(Data for this exercise):
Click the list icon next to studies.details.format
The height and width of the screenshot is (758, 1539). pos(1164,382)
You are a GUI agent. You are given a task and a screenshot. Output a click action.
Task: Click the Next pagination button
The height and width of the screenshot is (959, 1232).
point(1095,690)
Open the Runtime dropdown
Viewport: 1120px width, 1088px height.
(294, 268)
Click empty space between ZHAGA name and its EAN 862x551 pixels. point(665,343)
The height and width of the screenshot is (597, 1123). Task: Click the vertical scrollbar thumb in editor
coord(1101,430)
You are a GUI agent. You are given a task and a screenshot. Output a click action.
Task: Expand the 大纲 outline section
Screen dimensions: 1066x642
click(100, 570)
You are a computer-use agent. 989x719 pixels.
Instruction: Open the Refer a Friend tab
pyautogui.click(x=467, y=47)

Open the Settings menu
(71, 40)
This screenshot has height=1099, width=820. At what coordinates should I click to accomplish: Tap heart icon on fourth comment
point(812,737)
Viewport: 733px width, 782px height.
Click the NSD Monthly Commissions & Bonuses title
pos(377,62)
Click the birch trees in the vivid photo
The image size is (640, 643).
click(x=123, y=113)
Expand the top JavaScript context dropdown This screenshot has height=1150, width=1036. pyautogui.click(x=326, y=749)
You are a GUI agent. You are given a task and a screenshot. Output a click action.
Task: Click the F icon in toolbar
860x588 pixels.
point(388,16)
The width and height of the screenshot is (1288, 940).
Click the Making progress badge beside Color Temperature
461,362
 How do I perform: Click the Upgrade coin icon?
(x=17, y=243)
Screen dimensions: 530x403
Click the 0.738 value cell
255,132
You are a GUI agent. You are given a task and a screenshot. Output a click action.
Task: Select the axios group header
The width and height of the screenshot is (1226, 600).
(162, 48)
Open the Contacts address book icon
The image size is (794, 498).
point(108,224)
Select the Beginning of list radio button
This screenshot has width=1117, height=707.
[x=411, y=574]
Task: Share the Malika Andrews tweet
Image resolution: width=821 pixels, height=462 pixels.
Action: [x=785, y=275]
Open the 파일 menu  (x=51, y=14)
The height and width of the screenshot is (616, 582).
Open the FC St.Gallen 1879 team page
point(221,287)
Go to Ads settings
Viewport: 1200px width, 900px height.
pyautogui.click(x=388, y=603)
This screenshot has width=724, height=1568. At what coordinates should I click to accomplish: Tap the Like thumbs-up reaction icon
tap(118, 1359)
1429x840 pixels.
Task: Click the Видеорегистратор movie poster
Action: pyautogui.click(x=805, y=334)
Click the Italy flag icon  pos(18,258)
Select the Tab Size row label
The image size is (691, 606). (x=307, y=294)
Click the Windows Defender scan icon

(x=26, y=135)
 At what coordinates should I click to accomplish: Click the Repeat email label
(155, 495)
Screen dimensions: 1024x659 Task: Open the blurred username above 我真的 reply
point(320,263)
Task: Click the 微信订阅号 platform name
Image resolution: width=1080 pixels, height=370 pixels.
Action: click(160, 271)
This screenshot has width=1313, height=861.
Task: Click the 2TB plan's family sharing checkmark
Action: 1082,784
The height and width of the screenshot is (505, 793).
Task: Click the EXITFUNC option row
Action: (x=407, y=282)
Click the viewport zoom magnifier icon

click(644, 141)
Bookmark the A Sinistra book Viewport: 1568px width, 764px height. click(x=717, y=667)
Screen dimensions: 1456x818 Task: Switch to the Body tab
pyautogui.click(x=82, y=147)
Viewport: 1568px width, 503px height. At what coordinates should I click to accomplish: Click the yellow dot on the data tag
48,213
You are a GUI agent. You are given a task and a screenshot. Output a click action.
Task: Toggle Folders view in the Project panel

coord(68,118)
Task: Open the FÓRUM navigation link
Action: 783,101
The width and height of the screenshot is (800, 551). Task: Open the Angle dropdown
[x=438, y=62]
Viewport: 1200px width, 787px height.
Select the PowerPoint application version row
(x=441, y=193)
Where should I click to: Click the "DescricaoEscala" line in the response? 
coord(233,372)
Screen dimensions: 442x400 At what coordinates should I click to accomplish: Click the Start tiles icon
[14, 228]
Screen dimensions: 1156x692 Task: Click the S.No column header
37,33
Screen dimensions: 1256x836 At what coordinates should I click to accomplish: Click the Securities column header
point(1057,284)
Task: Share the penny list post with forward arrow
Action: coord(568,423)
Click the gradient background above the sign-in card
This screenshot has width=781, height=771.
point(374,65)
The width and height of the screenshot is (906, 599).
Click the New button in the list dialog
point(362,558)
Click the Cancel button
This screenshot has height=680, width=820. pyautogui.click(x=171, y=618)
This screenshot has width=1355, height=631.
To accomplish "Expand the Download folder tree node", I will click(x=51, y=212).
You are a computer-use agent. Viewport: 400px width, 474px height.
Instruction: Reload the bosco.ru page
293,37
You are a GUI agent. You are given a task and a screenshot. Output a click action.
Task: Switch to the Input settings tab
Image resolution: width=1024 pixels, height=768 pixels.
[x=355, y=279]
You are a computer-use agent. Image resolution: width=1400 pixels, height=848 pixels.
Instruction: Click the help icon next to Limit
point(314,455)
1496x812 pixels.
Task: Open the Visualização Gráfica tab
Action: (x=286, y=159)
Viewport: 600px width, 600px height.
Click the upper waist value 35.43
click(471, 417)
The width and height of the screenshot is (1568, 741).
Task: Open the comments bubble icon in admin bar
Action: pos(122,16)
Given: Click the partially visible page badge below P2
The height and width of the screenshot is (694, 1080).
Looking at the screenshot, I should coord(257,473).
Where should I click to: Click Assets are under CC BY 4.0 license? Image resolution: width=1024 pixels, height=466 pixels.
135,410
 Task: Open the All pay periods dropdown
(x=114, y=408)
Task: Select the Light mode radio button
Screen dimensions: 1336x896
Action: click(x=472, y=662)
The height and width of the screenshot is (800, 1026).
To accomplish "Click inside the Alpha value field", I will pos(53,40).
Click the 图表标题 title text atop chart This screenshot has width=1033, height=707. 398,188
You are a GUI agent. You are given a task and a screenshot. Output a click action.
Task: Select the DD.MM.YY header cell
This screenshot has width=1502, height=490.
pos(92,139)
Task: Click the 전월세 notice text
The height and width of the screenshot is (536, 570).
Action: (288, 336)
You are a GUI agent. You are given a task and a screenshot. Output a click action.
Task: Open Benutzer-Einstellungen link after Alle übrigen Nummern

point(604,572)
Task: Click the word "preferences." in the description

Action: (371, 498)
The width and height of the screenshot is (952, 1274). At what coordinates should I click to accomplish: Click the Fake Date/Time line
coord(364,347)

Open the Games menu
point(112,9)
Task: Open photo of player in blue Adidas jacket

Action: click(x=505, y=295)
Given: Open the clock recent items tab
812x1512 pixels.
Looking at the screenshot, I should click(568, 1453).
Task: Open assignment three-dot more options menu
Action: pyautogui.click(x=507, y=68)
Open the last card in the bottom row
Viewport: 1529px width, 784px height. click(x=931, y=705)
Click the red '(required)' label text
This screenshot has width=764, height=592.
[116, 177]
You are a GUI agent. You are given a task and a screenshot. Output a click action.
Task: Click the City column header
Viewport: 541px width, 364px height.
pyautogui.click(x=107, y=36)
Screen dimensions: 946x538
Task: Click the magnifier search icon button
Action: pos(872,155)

(What is needed):
Find the lines above that include the string "will" and copy them.

(Solved problem):
To accomplish "Expand the Download folder tree node", I will click(x=51, y=212).
To accomplish "Click inside the Alpha value field", I will pos(53,40).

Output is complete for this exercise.